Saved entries
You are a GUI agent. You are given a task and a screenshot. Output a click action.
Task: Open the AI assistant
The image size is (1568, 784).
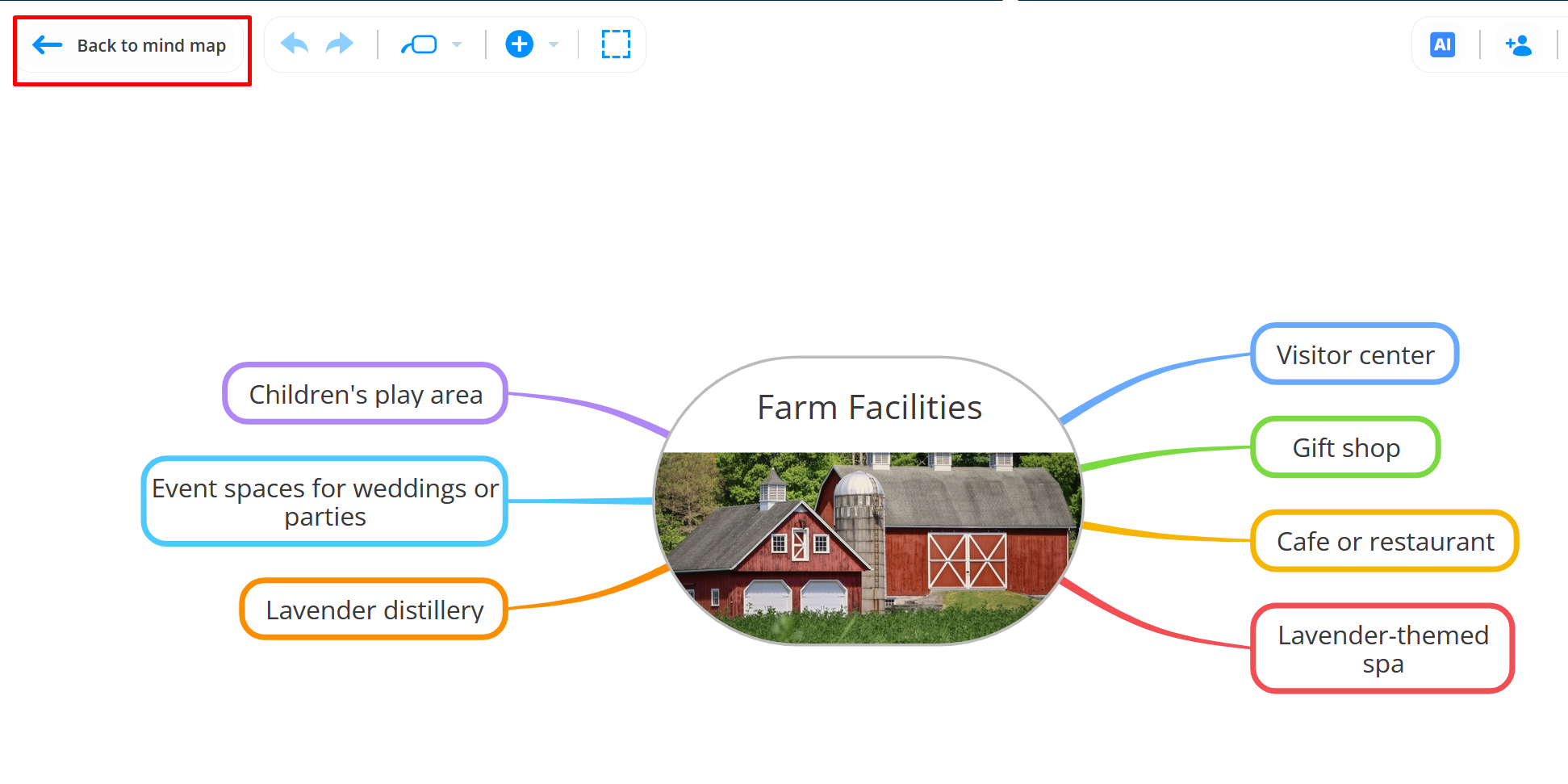click(x=1442, y=44)
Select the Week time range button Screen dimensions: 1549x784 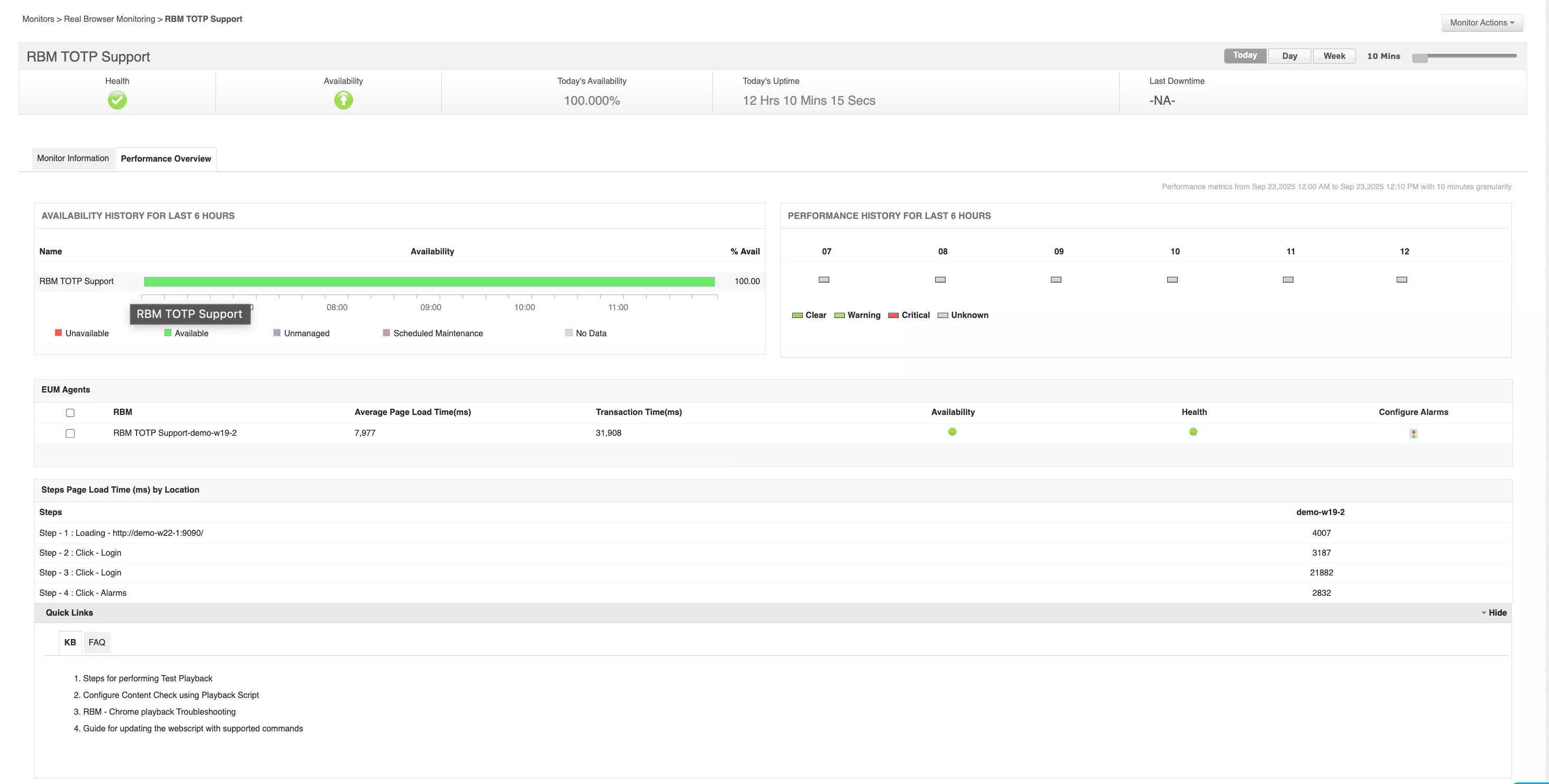tap(1334, 55)
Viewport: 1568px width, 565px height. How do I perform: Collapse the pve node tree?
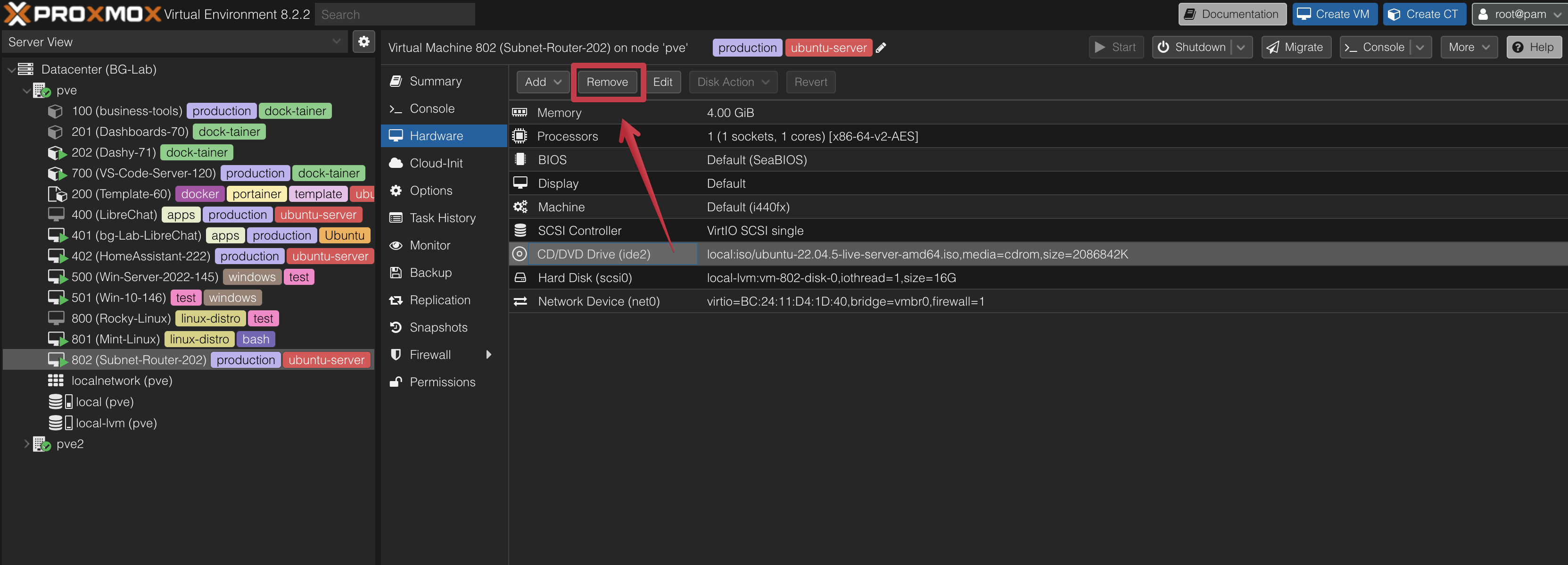click(x=26, y=90)
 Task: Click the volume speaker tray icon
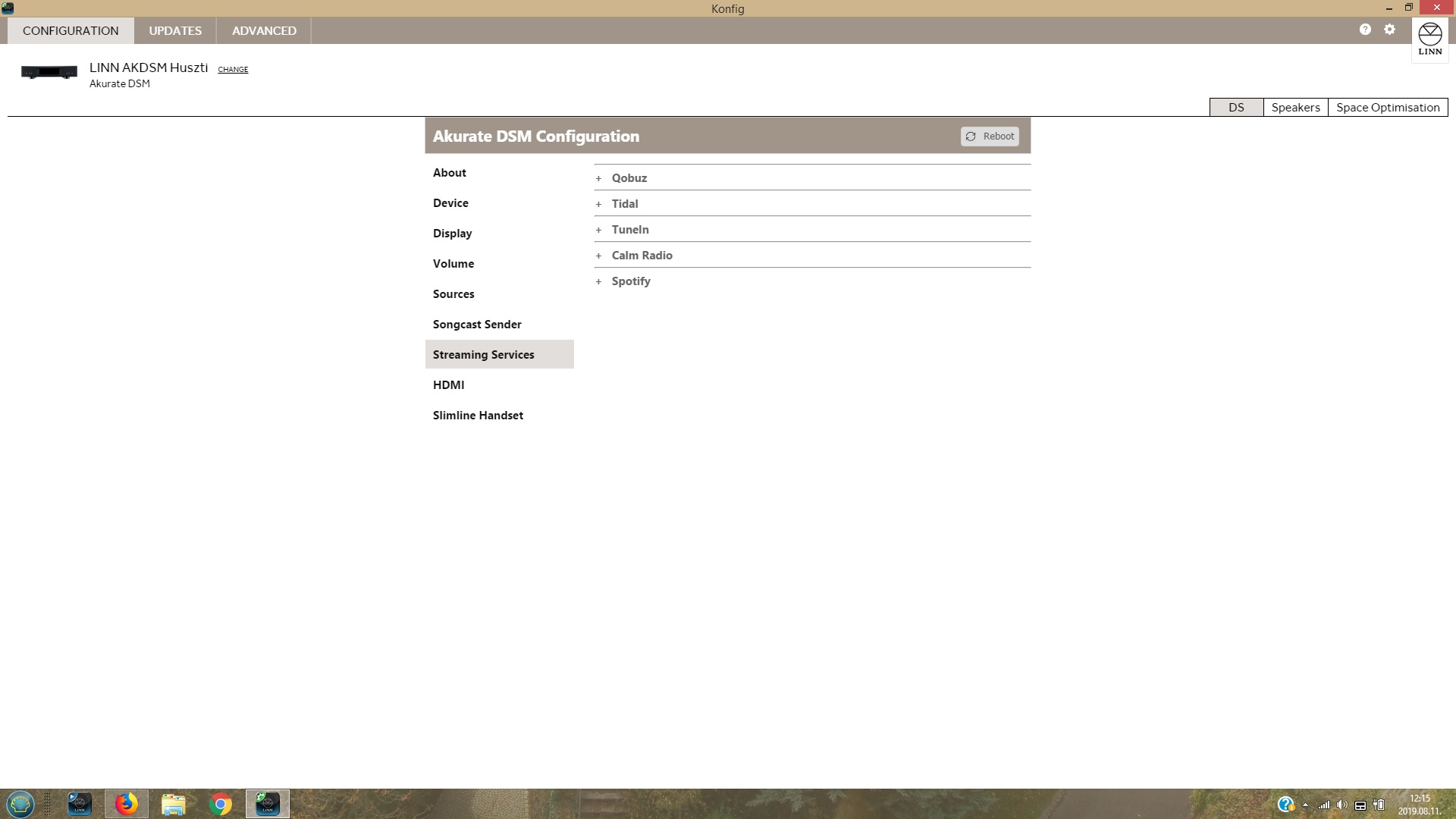point(1341,805)
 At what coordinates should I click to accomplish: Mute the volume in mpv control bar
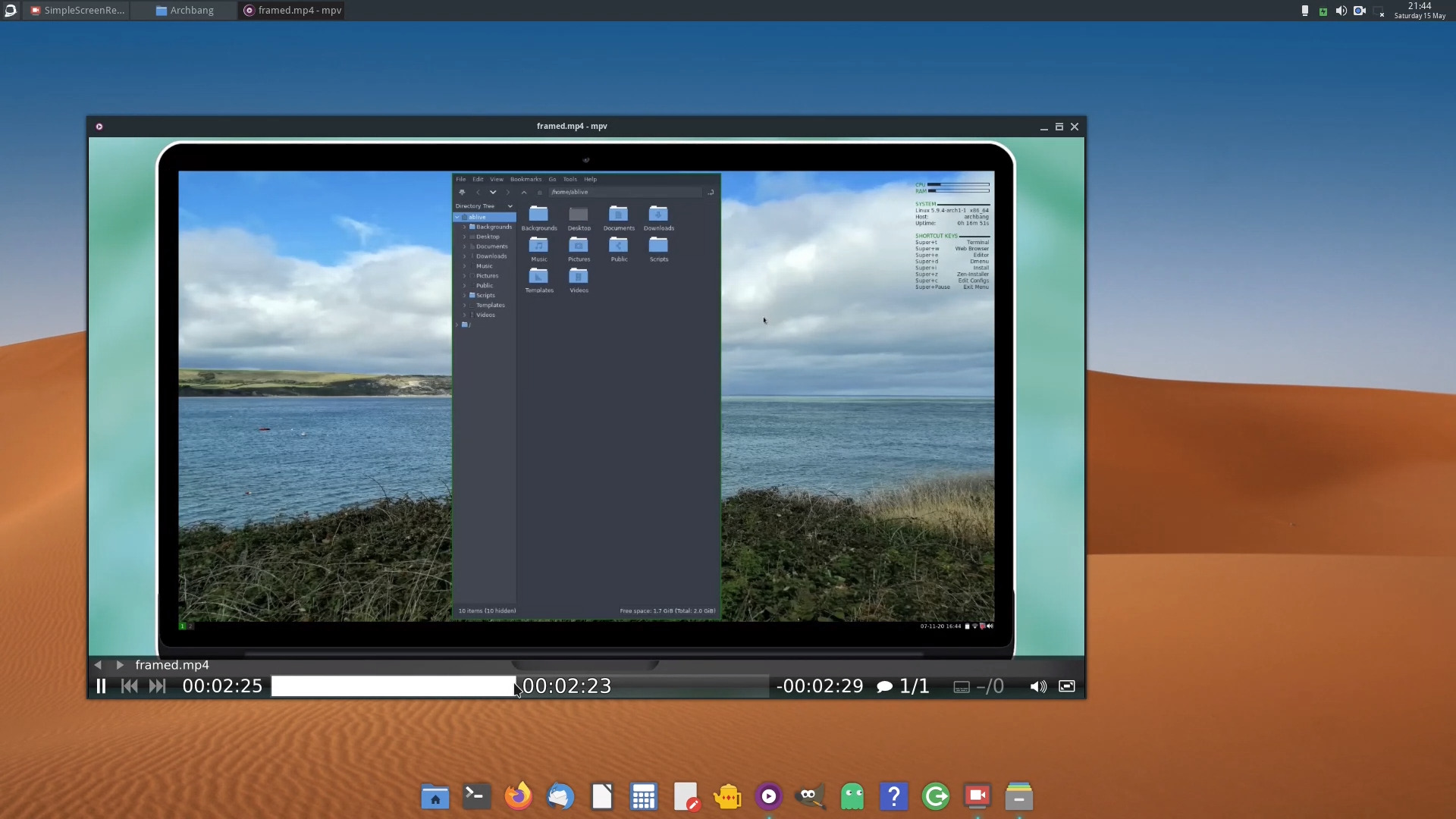point(1037,686)
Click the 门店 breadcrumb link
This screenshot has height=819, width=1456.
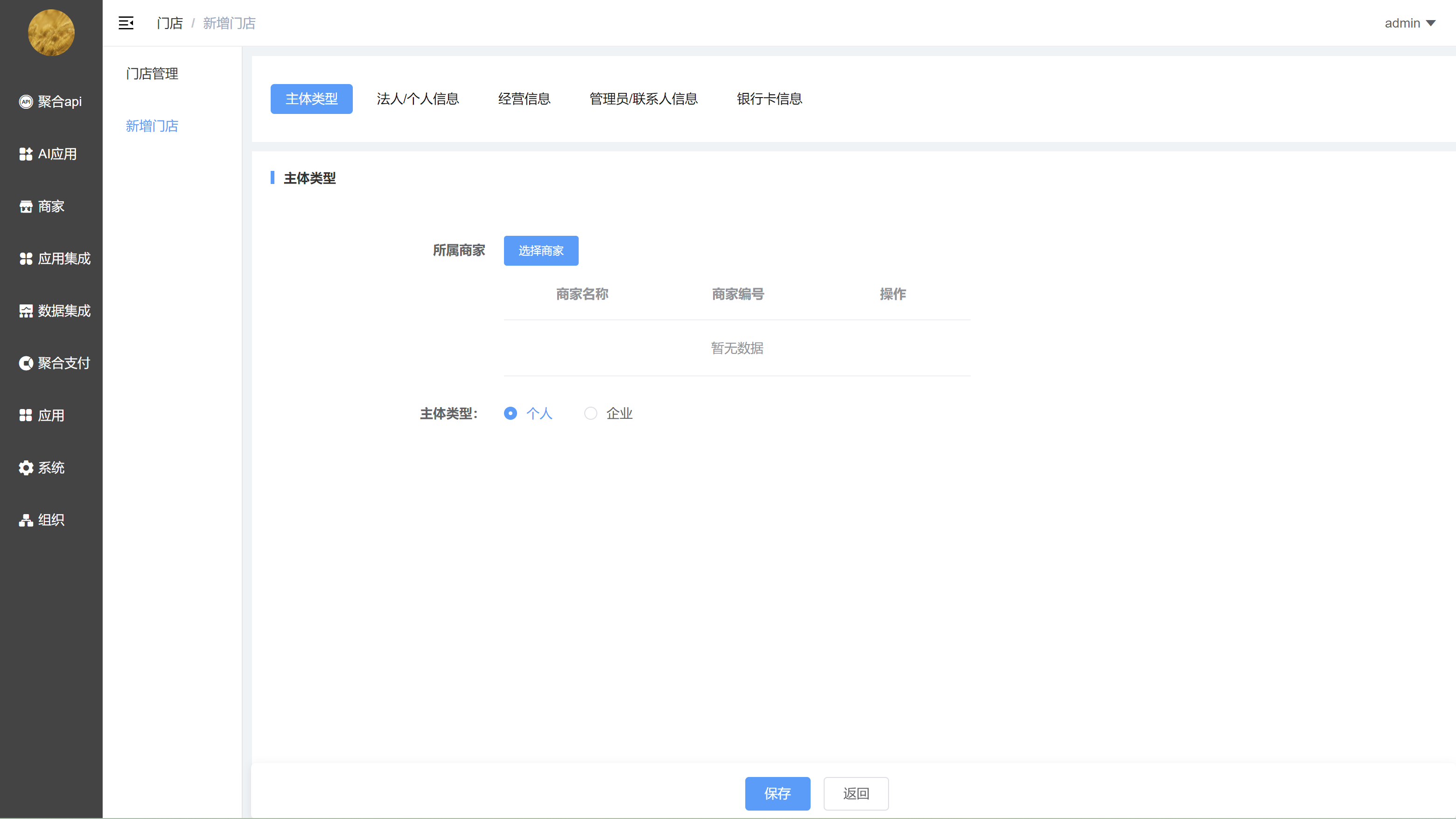point(169,23)
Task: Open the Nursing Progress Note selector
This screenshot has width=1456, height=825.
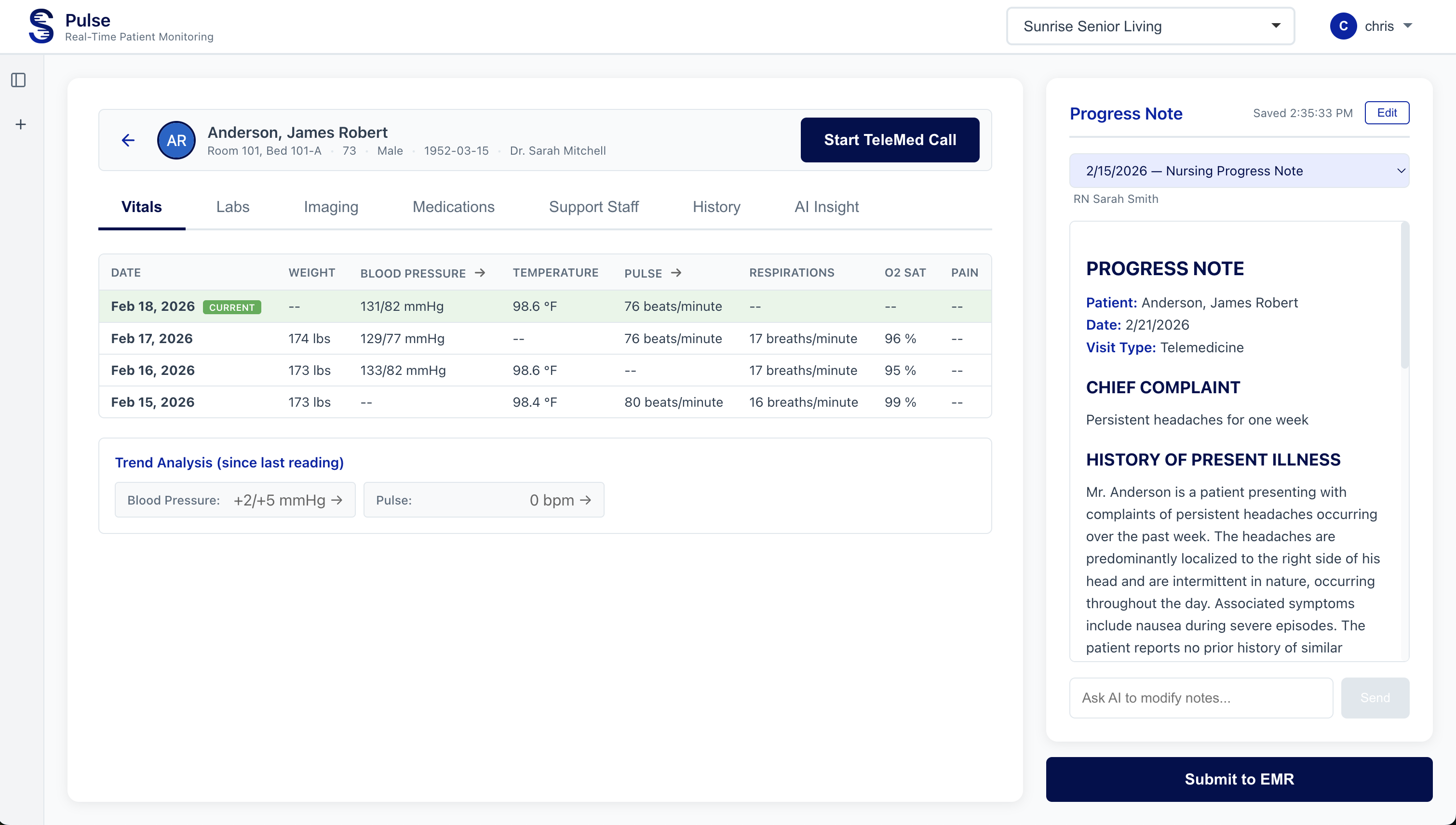Action: (x=1239, y=171)
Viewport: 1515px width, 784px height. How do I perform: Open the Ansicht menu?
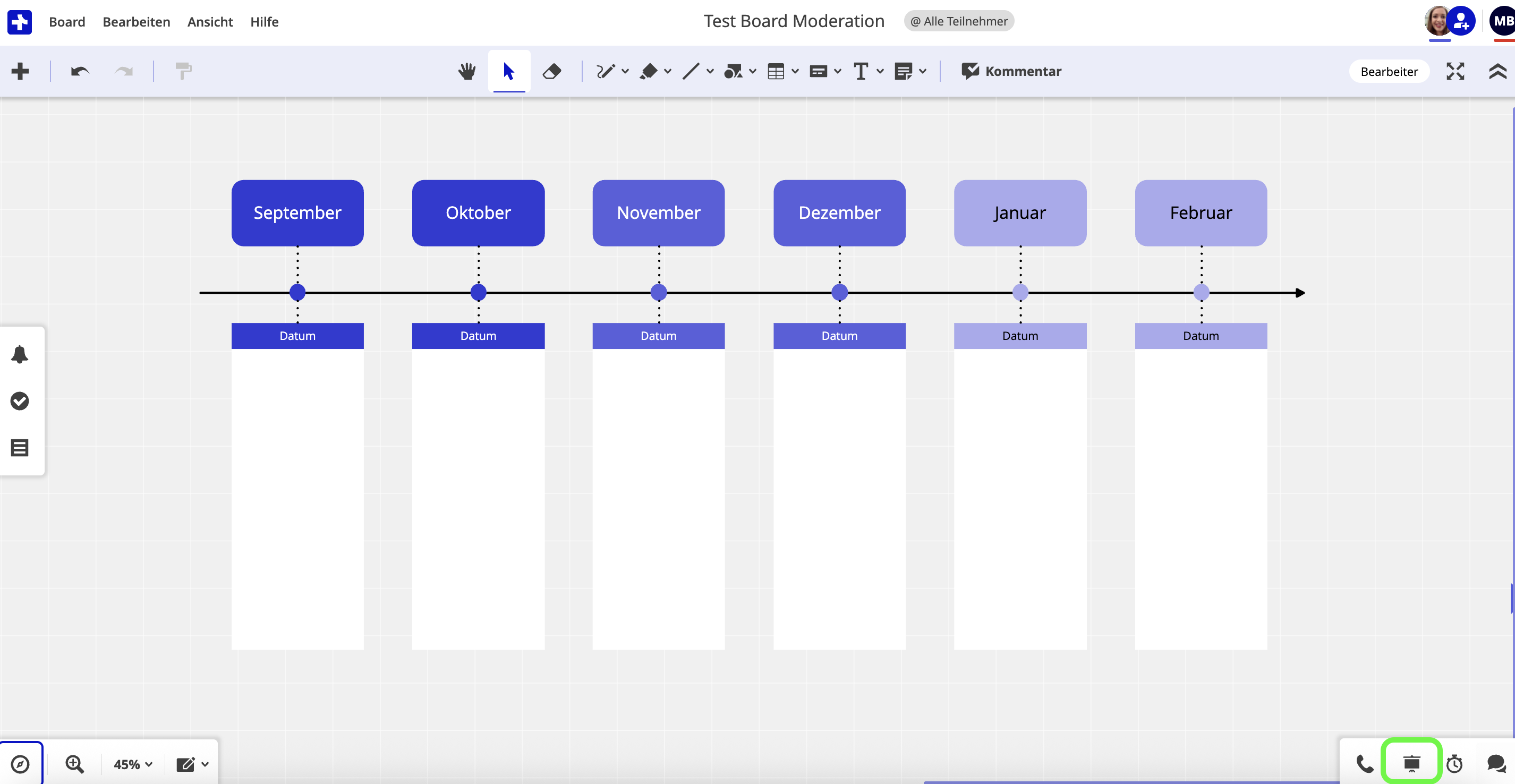click(x=210, y=22)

Task to carry out
Please transcribe, word for word, every line from the one containing "Viewport: 1568px width, 565px" through the last line of the records, both included, and leave the pictures out.

Answer below
Viewport: 1568px width, 565px height. How do I perform: Collapse the pve node tree?
click(x=26, y=90)
 Task: Click the volume speaker tray icon
point(1341,805)
 At what coordinates should I click to accomplish: Mute the volume in mpv control bar
point(1037,686)
Click the 门店 breadcrumb link
This screenshot has height=819, width=1456.
point(169,23)
Task: Open the Nursing Progress Note selector
This screenshot has width=1456, height=825.
Action: (x=1239, y=171)
Viewport: 1515px width, 784px height. How do I perform: Open the Ansicht menu?
click(x=210, y=22)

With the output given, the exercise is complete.